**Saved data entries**
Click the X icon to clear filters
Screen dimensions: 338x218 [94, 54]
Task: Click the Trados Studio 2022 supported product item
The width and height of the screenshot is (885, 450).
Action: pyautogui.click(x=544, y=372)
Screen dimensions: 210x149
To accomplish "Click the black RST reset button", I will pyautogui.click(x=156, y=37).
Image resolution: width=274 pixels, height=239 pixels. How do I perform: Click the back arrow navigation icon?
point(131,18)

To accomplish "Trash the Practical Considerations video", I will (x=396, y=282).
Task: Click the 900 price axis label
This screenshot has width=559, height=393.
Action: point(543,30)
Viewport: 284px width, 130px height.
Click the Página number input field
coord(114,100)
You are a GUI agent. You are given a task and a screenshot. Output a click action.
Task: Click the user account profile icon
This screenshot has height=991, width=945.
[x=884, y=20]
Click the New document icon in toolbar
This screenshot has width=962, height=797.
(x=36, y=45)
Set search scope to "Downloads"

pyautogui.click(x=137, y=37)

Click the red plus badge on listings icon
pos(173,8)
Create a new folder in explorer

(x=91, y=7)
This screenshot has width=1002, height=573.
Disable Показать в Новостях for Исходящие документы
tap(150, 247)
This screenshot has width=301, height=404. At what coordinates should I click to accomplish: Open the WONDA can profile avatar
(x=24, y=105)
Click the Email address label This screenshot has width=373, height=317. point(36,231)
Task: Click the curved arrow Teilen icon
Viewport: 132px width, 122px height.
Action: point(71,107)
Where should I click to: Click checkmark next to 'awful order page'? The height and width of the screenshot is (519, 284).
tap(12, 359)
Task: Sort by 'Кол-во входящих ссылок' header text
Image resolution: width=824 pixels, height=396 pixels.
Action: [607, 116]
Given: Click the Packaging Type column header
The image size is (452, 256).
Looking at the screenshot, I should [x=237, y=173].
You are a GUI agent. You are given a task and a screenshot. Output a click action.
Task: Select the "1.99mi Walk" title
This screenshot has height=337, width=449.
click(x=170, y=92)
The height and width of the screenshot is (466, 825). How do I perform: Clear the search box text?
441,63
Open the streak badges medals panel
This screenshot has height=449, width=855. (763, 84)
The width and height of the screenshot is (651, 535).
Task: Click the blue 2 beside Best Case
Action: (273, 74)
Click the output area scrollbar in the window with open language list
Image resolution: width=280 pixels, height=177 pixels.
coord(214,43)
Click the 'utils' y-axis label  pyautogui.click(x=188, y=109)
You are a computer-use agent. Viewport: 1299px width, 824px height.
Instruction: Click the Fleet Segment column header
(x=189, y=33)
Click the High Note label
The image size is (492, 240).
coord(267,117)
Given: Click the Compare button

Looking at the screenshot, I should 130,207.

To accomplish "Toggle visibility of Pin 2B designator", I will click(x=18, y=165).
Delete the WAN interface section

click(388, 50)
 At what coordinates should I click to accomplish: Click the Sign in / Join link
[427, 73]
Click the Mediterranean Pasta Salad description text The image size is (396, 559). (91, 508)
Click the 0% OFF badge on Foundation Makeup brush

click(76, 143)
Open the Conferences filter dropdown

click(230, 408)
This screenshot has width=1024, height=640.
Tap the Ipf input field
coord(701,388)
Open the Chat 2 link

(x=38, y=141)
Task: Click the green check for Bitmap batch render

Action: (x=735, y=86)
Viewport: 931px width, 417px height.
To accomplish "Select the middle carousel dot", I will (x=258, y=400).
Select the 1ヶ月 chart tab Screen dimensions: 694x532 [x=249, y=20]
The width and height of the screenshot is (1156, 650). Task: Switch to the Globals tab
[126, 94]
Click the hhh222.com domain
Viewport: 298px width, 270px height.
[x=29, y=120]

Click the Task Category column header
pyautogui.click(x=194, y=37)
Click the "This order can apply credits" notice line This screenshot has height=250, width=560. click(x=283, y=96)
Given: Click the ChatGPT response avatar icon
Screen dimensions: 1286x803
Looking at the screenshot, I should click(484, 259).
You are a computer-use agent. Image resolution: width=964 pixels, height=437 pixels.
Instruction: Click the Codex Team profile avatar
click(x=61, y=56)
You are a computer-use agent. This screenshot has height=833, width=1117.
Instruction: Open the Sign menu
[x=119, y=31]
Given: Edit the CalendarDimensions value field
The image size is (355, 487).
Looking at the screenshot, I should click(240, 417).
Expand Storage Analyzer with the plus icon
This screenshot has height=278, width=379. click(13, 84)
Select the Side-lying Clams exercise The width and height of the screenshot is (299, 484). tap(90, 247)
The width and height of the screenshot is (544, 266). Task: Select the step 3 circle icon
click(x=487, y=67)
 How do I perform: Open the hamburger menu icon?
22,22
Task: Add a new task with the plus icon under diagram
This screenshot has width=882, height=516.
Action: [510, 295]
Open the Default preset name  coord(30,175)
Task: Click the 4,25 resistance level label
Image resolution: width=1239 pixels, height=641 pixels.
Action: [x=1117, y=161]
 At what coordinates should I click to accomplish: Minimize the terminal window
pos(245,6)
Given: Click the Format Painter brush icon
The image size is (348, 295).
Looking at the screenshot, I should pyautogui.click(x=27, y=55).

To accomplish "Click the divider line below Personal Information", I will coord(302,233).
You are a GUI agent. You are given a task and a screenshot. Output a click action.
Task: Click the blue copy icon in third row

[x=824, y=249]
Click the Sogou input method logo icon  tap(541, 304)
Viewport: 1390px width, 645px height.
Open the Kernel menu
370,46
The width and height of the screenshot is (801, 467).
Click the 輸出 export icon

**WHAT TO WORK ON**
Repeat all of the data shown above, exactly as it appears.

**ANSWER SECTION**
Click the X icon to clear filters
Screen dimensions: 338x218 [94, 54]
Task: Click the Trados Studio 2022 supported product item
The width and height of the screenshot is (885, 450).
Action: pyautogui.click(x=544, y=372)
Screen dimensions: 210x149
To accomplish "Click the black RST reset button", I will pyautogui.click(x=156, y=37).
Image resolution: width=274 pixels, height=239 pixels. How do I perform: Click the back arrow navigation icon?
point(131,18)

To accomplish "Trash the Practical Considerations video", I will (x=396, y=282).
Task: Click the 900 price axis label
This screenshot has width=559, height=393.
Action: point(543,30)
Viewport: 284px width, 130px height.
Click the Página number input field
coord(114,100)
You are a GUI agent. You are given a task and a screenshot. Output a click action.
Task: Click the user account profile icon
This screenshot has height=991, width=945.
[x=884, y=20]
Click the New document icon in toolbar
This screenshot has width=962, height=797.
(x=36, y=45)
Set search scope to "Downloads"

pyautogui.click(x=137, y=37)

Click the red plus badge on listings icon
pos(173,8)
Create a new folder in explorer

(x=91, y=7)
This screenshot has width=1002, height=573.
Disable Показать в Новостях for Исходящие документы
tap(150, 247)
This screenshot has width=301, height=404. At what coordinates should I click to accomplish: Open the WONDA can profile avatar
(x=24, y=105)
Click the Email address label This screenshot has width=373, height=317. point(36,231)
Task: Click the curved arrow Teilen icon
Viewport: 132px width, 122px height.
Action: point(71,107)
Where should I click to: Click checkmark next to 'awful order page'? The height and width of the screenshot is (519, 284).
tap(12, 359)
Task: Sort by 'Кол-во входящих ссылок' header text
Image resolution: width=824 pixels, height=396 pixels.
Action: [607, 116]
Given: Click the Packaging Type column header
The image size is (452, 256).
Looking at the screenshot, I should [x=237, y=173].
You are a GUI agent. You are given a task and a screenshot. Output a click action.
Task: Select the "1.99mi Walk" title
This screenshot has height=337, width=449.
click(x=170, y=92)
The height and width of the screenshot is (466, 825). How do I perform: Clear the search box text?
441,63
Open the streak badges medals panel
This screenshot has height=449, width=855. (763, 84)
The width and height of the screenshot is (651, 535).
Task: Click the blue 2 beside Best Case
Action: (273, 74)
Click the output area scrollbar in the window with open language list
Image resolution: width=280 pixels, height=177 pixels.
coord(214,43)
Click the 'utils' y-axis label  pyautogui.click(x=188, y=109)
You are a computer-use agent. Viewport: 1299px width, 824px height.
Instruction: Click the Fleet Segment column header
(x=189, y=33)
Click the High Note label
The image size is (492, 240).
coord(267,117)
Given: Click the Compare button

Looking at the screenshot, I should 130,207.

To accomplish "Toggle visibility of Pin 2B designator", I will click(x=18, y=165).
Delete the WAN interface section

click(388, 50)
 At what coordinates should I click to accomplish: Click the Sign in / Join link
[427, 73]
Click the Mediterranean Pasta Salad description text The image size is (396, 559). (91, 508)
Click the 0% OFF badge on Foundation Makeup brush

click(76, 143)
Open the Conferences filter dropdown

click(230, 408)
This screenshot has width=1024, height=640.
Tap the Ipf input field
coord(701,388)
Open the Chat 2 link

(x=38, y=141)
Task: Click the green check for Bitmap batch render

Action: (x=735, y=86)
Viewport: 931px width, 417px height.
To accomplish "Select the middle carousel dot", I will (x=258, y=400).
Select the 1ヶ月 chart tab Screen dimensions: 694x532 [x=249, y=20]
The width and height of the screenshot is (1156, 650). Task: Switch to the Globals tab
[126, 94]
Click the hhh222.com domain
Viewport: 298px width, 270px height.
[x=29, y=120]

Click the Task Category column header
pyautogui.click(x=194, y=37)
Click the "This order can apply credits" notice line This screenshot has height=250, width=560. click(x=283, y=96)
Given: Click the ChatGPT response avatar icon
Screen dimensions: 1286x803
Looking at the screenshot, I should click(484, 259).
You are a computer-use agent. Image resolution: width=964 pixels, height=437 pixels.
Instruction: Click the Codex Team profile avatar
click(x=61, y=56)
You are a computer-use agent. This screenshot has height=833, width=1117.
Instruction: Open the Sign menu
[x=119, y=31]
Given: Edit the CalendarDimensions value field
The image size is (355, 487).
Looking at the screenshot, I should click(240, 417).
Expand Storage Analyzer with the plus icon
This screenshot has height=278, width=379. click(13, 84)
Select the Side-lying Clams exercise The width and height of the screenshot is (299, 484). tap(90, 247)
The width and height of the screenshot is (544, 266). Task: Select the step 3 circle icon
click(x=487, y=67)
 How do I perform: Open the hamburger menu icon?
22,22
Task: Add a new task with the plus icon under diagram
This screenshot has width=882, height=516.
Action: [510, 295]
Open the Default preset name  coord(30,175)
Task: Click the 4,25 resistance level label
Image resolution: width=1239 pixels, height=641 pixels.
Action: [x=1117, y=161]
 At what coordinates should I click to accomplish: Minimize the terminal window
pos(245,6)
Given: Click the Format Painter brush icon
The image size is (348, 295).
Looking at the screenshot, I should pyautogui.click(x=27, y=55).

To accomplish "Click the divider line below Personal Information", I will coord(302,233).
You are a GUI agent. You are given a task and a screenshot. Output a click action.
Task: Click the blue copy icon in third row

[x=824, y=249]
Click the Sogou input method logo icon  tap(541, 304)
Viewport: 1390px width, 645px height.
Open the Kernel menu
370,46
The width and height of the screenshot is (801, 467).
Click the 輸出 export icon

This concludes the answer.